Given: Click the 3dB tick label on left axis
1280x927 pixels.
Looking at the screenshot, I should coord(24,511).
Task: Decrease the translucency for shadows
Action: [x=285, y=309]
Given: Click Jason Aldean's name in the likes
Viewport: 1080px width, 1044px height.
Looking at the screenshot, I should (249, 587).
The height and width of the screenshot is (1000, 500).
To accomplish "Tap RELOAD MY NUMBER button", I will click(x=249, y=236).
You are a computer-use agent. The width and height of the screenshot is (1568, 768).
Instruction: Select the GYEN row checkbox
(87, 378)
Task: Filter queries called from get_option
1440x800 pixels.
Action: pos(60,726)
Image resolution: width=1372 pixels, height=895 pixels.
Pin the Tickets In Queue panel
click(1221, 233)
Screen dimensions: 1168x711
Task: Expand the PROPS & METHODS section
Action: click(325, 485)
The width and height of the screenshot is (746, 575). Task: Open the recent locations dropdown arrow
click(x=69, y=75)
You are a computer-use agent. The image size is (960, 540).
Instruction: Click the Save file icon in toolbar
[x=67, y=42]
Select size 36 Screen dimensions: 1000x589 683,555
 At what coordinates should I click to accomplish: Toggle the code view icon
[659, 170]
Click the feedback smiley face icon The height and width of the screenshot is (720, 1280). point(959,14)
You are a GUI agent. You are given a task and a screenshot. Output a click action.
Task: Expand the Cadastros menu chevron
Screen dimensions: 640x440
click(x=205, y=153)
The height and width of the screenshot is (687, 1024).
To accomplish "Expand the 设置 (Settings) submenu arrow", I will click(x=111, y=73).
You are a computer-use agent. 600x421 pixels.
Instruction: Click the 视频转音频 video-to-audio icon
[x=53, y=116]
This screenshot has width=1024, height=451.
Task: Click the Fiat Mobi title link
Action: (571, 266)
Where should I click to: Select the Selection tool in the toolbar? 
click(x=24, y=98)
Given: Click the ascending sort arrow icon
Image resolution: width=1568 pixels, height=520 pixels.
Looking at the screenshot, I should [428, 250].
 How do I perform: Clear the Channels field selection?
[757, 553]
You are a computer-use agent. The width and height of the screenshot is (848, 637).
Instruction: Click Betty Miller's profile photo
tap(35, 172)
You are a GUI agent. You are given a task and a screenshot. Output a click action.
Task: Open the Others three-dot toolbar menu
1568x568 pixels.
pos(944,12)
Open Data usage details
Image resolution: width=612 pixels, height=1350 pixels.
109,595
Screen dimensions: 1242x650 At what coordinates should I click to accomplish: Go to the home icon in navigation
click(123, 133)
════════════════════
- _Task to complete_:
Using the records above, set down exactly the lines from the one with "You are a computer-use agent. 600x421 pixels." through the one with "Given: Click the ascending sort arrow icon", inclusive, and nothing more.

- _Expected answer_:
You are a computer-use agent. 600x421 pixels.
Instruction: Click the 视频转音频 video-to-audio icon
[x=53, y=116]
This screenshot has width=1024, height=451.
Task: Click the Fiat Mobi title link
Action: (571, 266)
Where should I click to: Select the Selection tool in the toolbar? 
click(x=24, y=98)
Given: Click the ascending sort arrow icon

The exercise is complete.